Ieri è stata una assise molto turbolenta, ove alle solite tensioni tra maggioranza ed opposizione, si sta evidenziando un pericolo molto forte per le casse comunali. Difatti, dal rendiconto 2013 è emerso che il Comune di Sessa Aurunca dichiara un numero troppo elevato di residui attivi totalmente inesigibili o difficilmente recuperabili che rendono l’atto finanziario estremamente precario.

In poche parole ci sarebbero secondo l’Opposizione, ma anche secondo quanto da noi valutato, troppi crediti incerti ma troppe spese certe. Per fare un esempio è come se in una famiglia si rendicontasse alla spesa sicura del pane quotidiano, una entrata imprababile, quale potreebbe essere per esempio un credito da lavoro verso una impresa insolvente o la vincita ipotetica di un gratta e vinci.

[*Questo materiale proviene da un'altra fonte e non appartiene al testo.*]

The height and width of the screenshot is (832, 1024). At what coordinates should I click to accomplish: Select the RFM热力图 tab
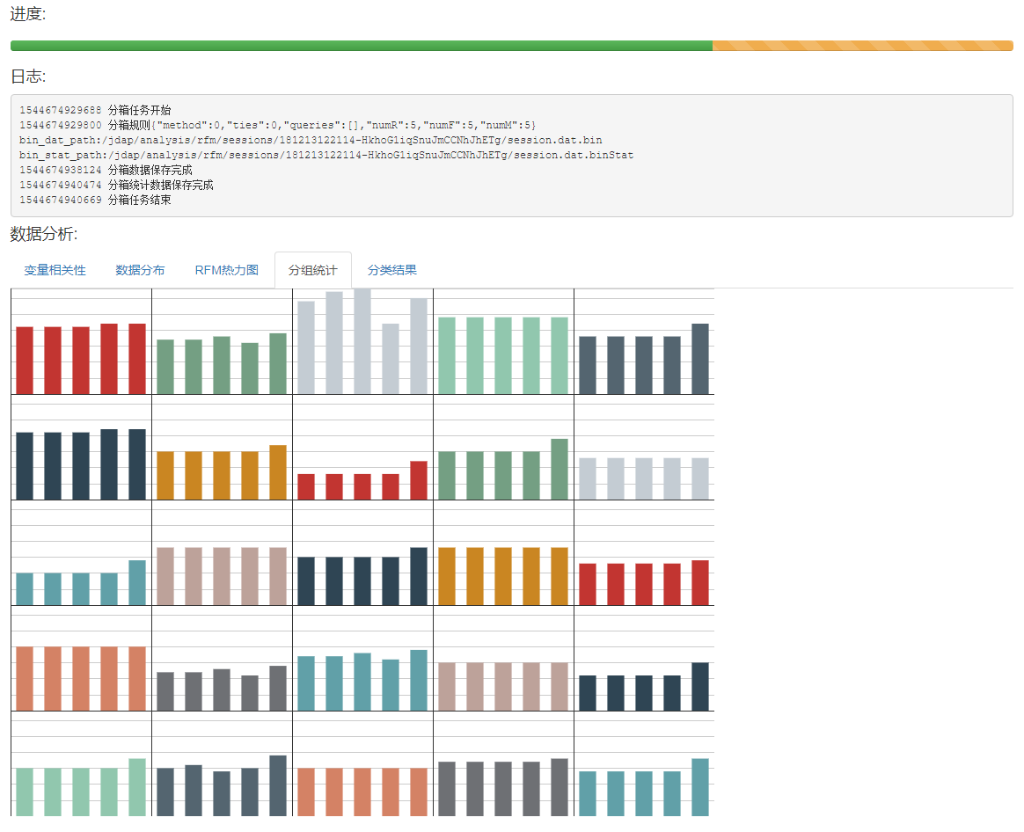tap(226, 270)
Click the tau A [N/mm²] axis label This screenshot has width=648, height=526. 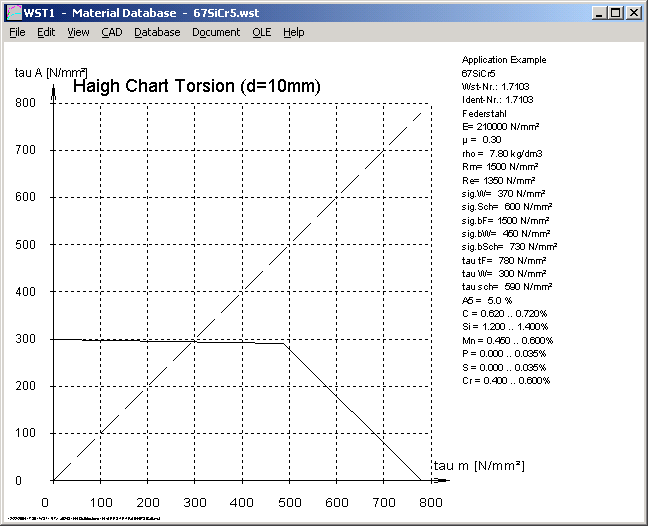click(51, 71)
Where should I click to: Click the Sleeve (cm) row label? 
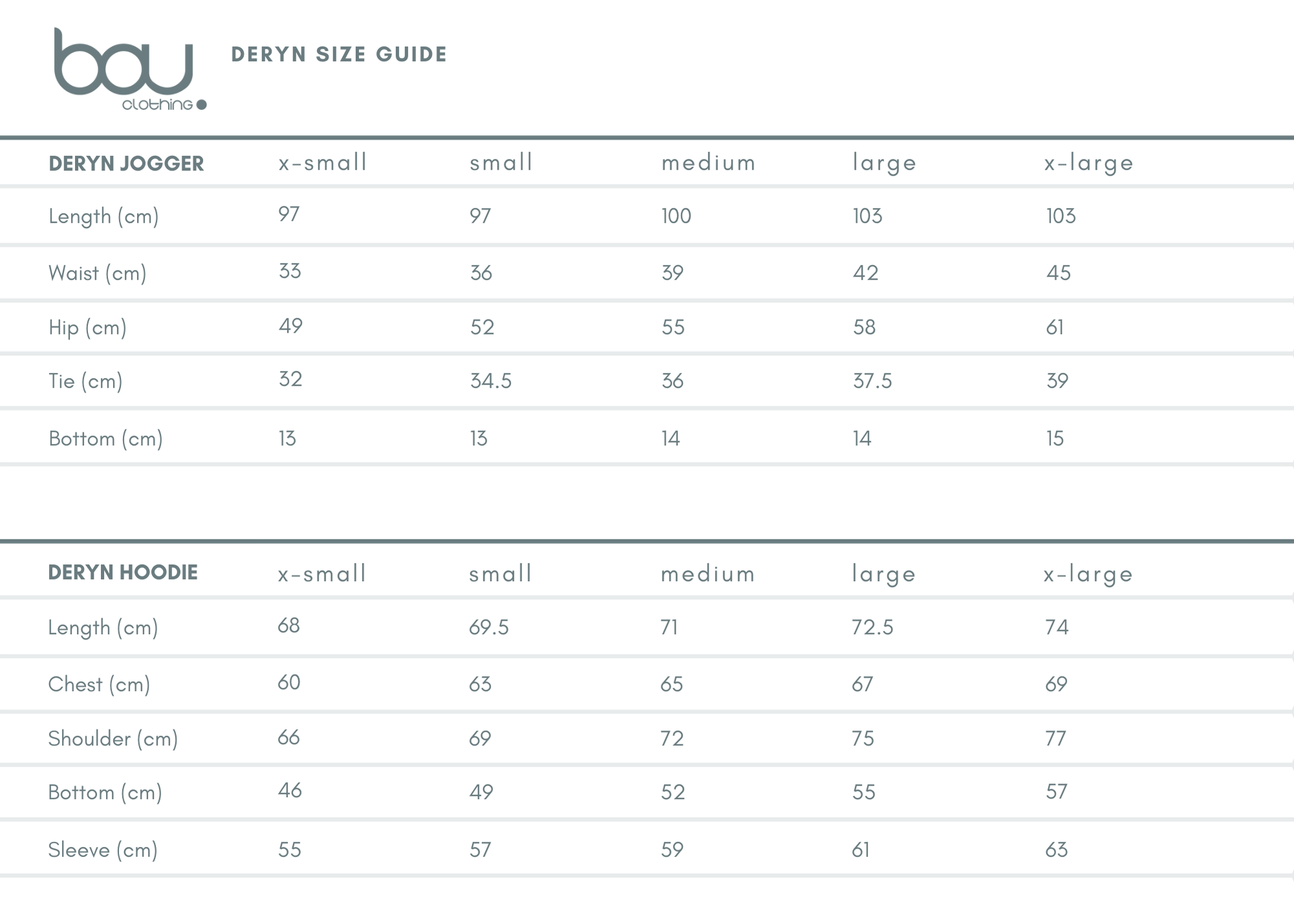coord(103,850)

Siamo molto preoccupati di tale situazione, un rischio che verrà pagato da chi in futuro dovrà governare la città di Sessa Aurunca. Ci vuole trasparenza e  a questo punto il Sindaco Tommasino abbia il coraggio di fare una scelta: o modificare totalmente l’approccio alle spese ed al recupero credito oppure dichiarare il Dissesto del Comune.

Restare nel limbo non paga, anzi a pagare saremo sempre noi cittadini.